WHAT THIS TASK INVOLVES>
From the line that contains "880x660 pixels. How" through the last line of the data, copy everything exactly and nothing else, omitting the pictures.

GIVEN INFORMATION section start

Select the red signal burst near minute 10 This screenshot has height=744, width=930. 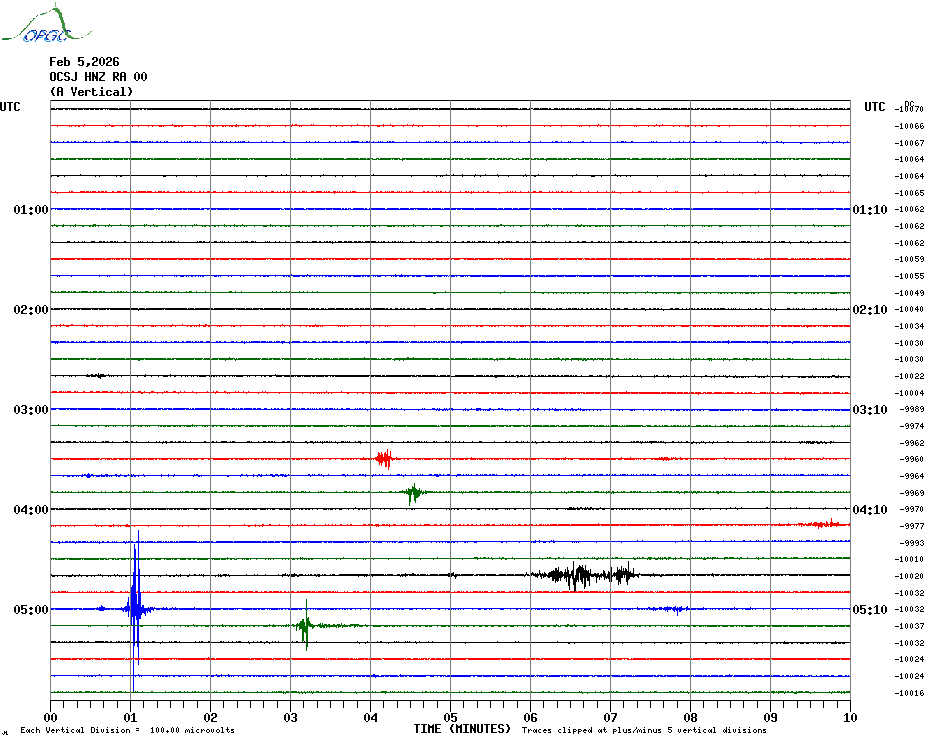tap(827, 524)
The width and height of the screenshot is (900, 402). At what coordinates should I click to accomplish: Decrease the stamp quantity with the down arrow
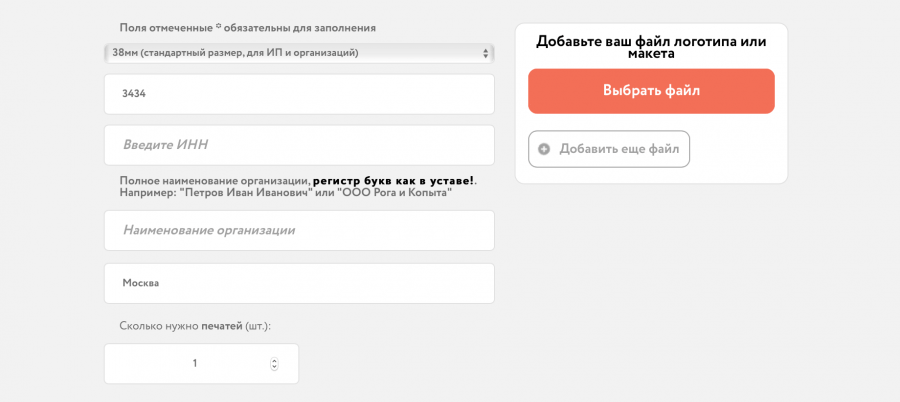click(x=275, y=367)
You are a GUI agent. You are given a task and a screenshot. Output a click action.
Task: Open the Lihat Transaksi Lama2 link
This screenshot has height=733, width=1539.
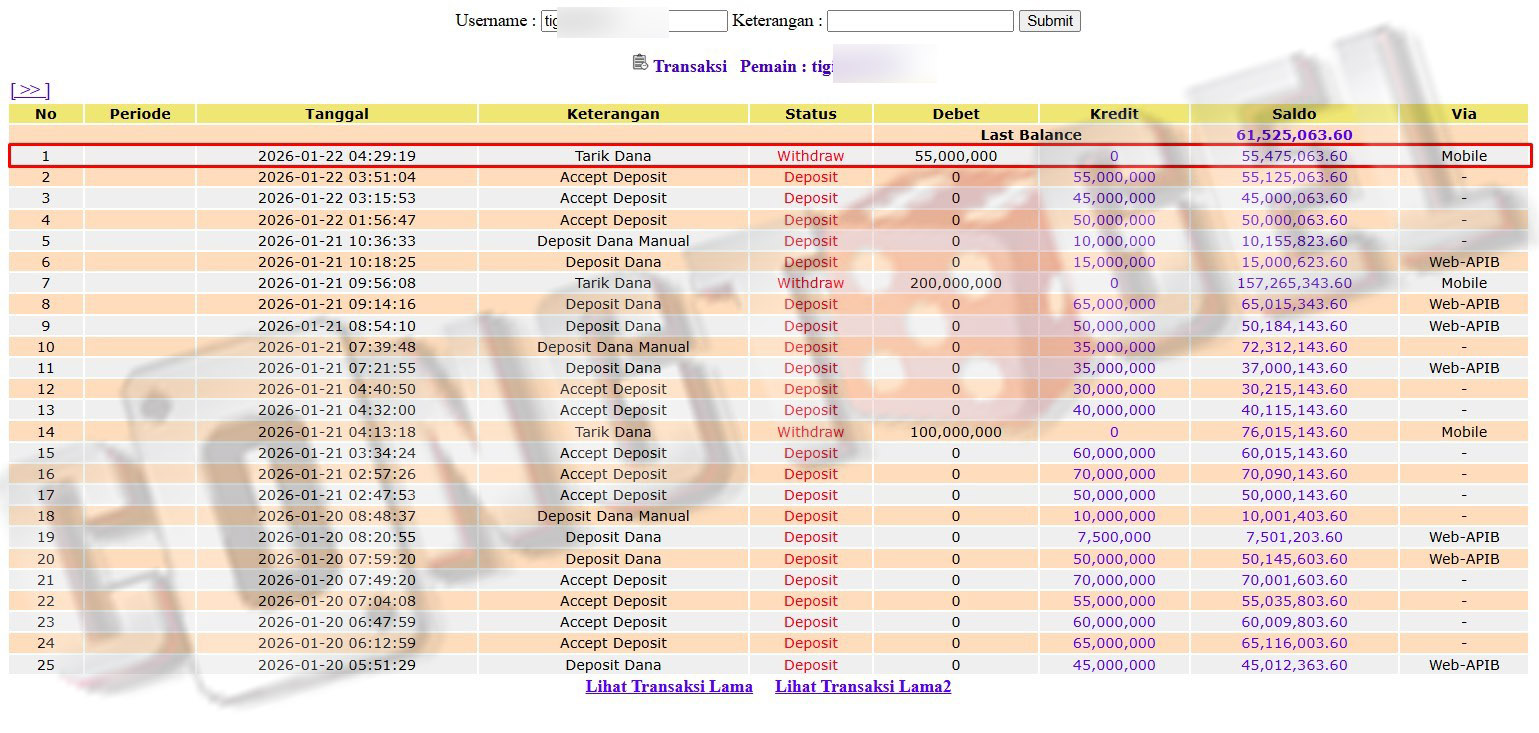[862, 686]
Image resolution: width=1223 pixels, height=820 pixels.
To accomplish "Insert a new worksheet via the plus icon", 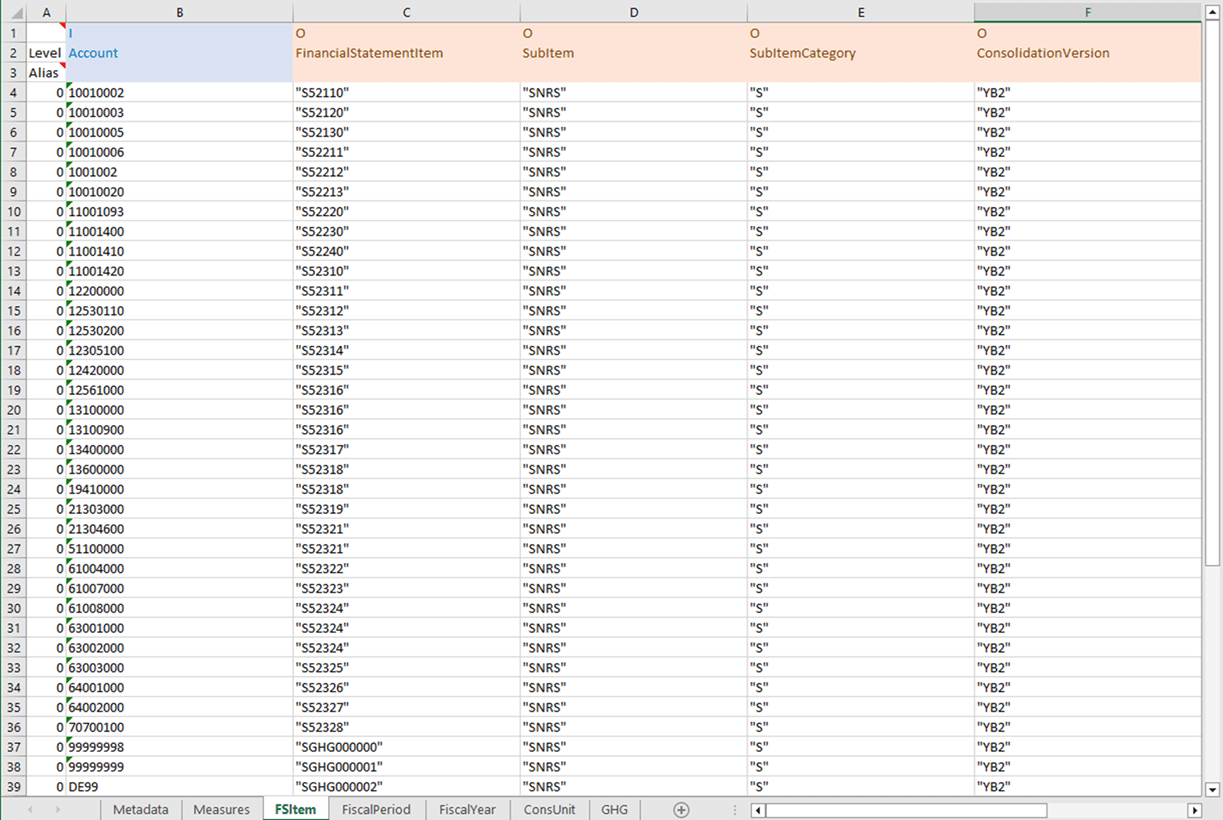I will (681, 809).
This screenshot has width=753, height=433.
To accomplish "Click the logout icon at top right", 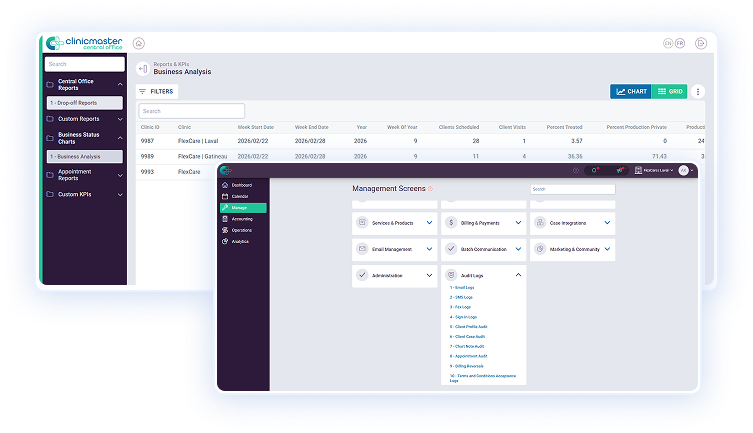I will point(700,43).
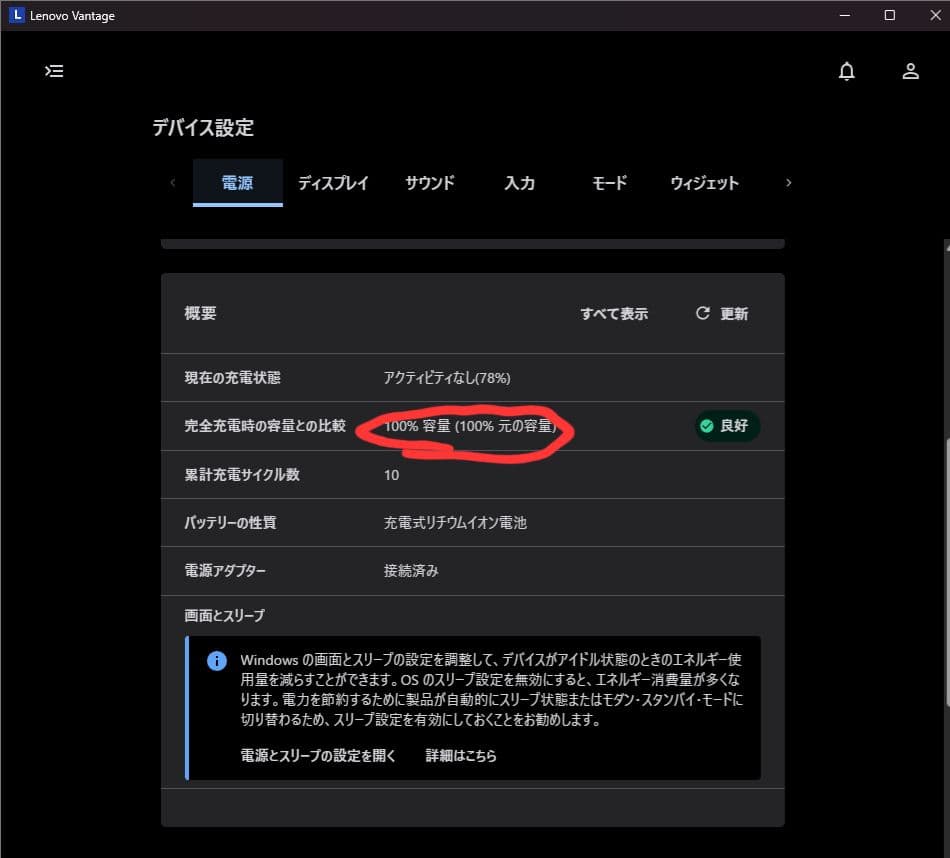This screenshot has width=950, height=858.
Task: Expand details with すべて表示
Action: point(614,314)
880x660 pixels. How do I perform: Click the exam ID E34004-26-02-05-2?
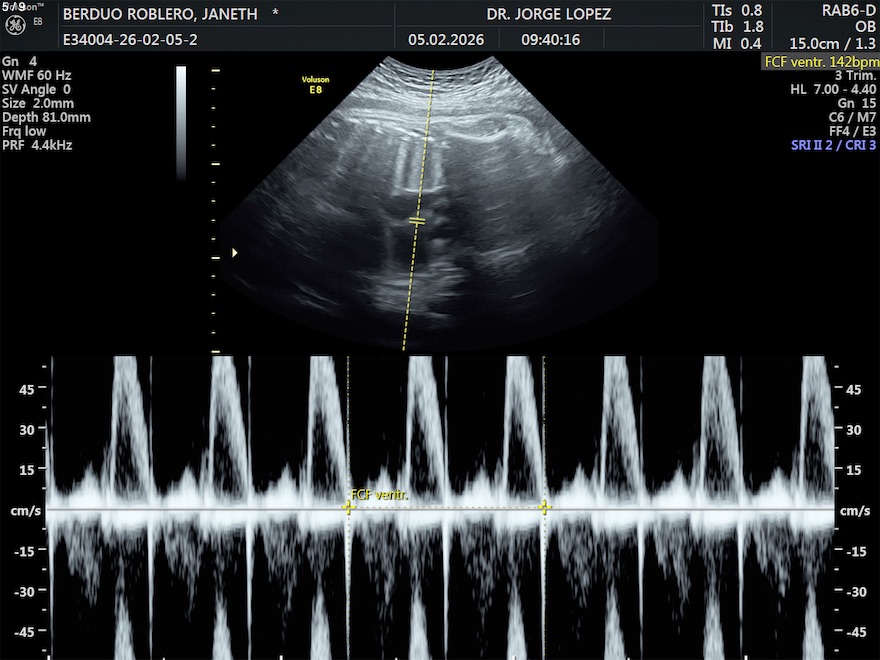(x=130, y=41)
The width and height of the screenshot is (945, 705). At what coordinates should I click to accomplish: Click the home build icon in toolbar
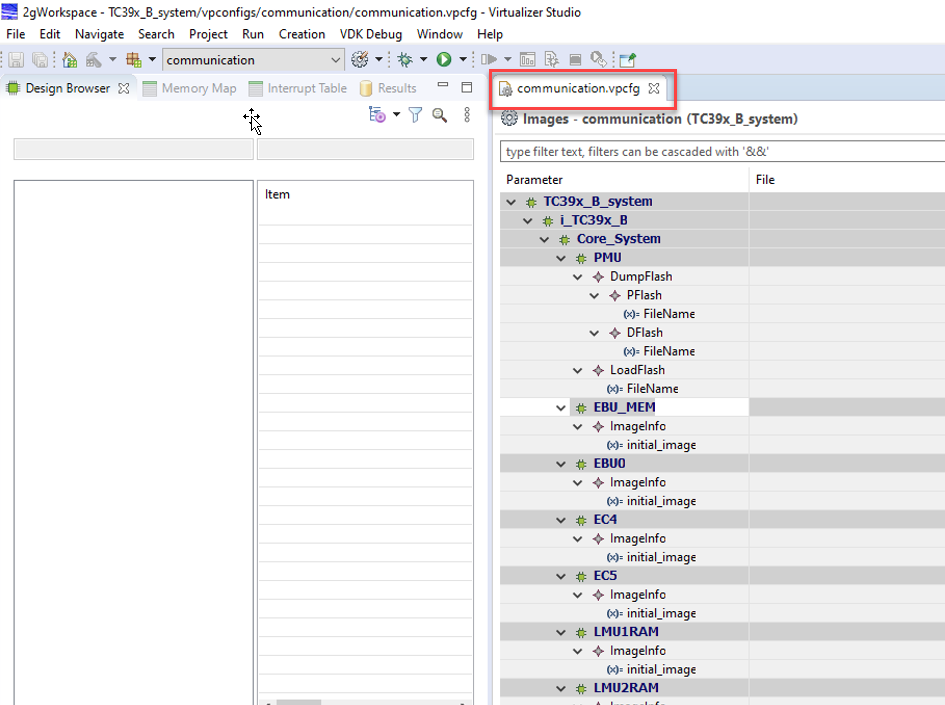coord(70,60)
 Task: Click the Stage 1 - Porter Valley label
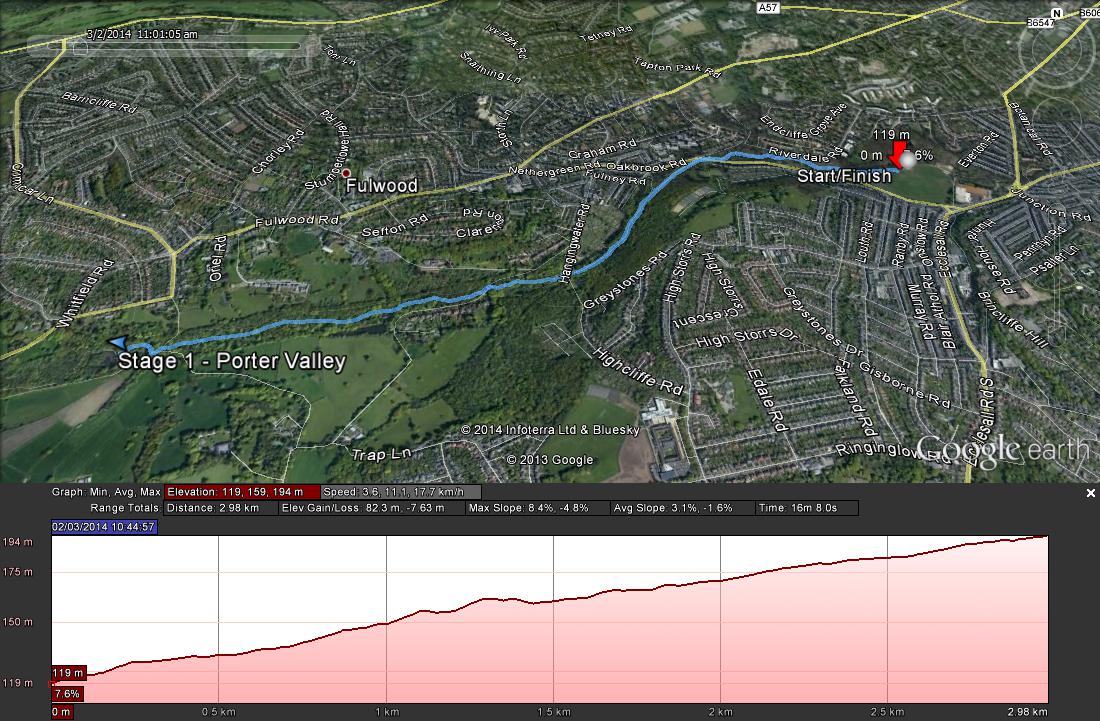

GIVEN INFORMATION section end

RESULT FOR THIS TASK>
880x660 pixels. How do I perform: Click the exam ID E34004-26-02-05-2?
(x=130, y=41)
The width and height of the screenshot is (945, 705). At what coordinates should I click to accomplish: Click the home build icon in toolbar
coord(70,60)
 Task: Click the Stage 1 - Porter Valley label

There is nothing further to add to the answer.